Syntax-based reordering for statistical machine translation

https://doi.org/10.1016/j.csl.2011.01.001Get rights and content

Abstract

In this paper, we develop an approach called syntax-based reordering (SBR) to handling the fundamental problem of word ordering for statistical machine translation (SMT). We propose to alleviate the word order challenge including morpho-syntactical and statistical information in the context of a pre-translation reordering framework aimed at capturing short- and long-distance word distortion dependencies. We examine the proposed approach from the theoretical and experimental points of view discussing and analyzing its advantages and limitations in comparison with some of the state-of-the-art reordering methods.
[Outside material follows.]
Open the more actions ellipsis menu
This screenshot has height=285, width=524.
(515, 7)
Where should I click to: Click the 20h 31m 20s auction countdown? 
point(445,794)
In the final part of the paper, we describe the results of applying the syntax-based model to translation tasks with a great need for reordering (Chinese-to-English and Arabic-to-English). The experiments are carried out on standard phrase-based and alternative N-gram-based SMT systems. We first investigate sparse training data scenarios, in which the translation and reordering models are trained on a sparse bilingual data, then scaling the method to a large training set and demonstrating that the improvement in terms of translation quality is maintained.

Research highlights

► A syntax-driven approach to handling the problem of word ordering for statistical machine translation. ► The word order challenge is alleviated including morpho-syntactical and statistical information in the context of a pre-translation reordering framework. ► The results are presented for small and large Chinese-to-English and Arabic-to-English translation tasks. ► The experiments are carried out on phrase-based and N-gram-based statistical machine translation systems.

Introduction

One of the most challenging problems facing MT is how to place the translated words in such order that they fit the target language. Some languages, like English or Spanish, have relatively restrictive word orders and follow more monotone mutual word order than, say, Chinese and English. Others, for example Slavic or Baltic languages, allow more flexibility in word order, which, in many cases, serves to define the relationship between the actions and the entities.
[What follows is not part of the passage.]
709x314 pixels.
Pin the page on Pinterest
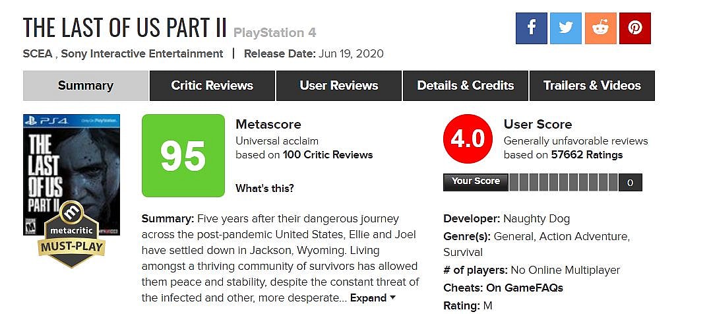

A monotone SMT system often suffers from weakness in the distortion model, even if it is able to generate correct word-by-word translations. The problem here is that one syntactic and semantic unit in the source language might appear in a different position in the target language. This issue is especially important if the distance between words that should be reordered is high; in this case, the reordering decision is very difficult to make based on statistical information, due to the dramatic expansion of the search space with the increased number of words involved in the search process.1

A monotone SMT system can efficiently handle different word order if this word order disparity is found within the limits of a multiword translation unit and the system can implicitly memorize each pair of source and target phrases in the training stage. For the majority of translation tasks, however, word reordering disparity cannot be modeled with standard translation units, and distortion-restricted rearrangement of translation units, conducted by the decoder or done prior to the translations is usually employed.

In this paper, we develop an approach to handling the fundamental problem of word ordering for SMT. We propose to alleviate the word order challenge including morpho-syntactical and statistical information in the context of a pre-translation reordering framework.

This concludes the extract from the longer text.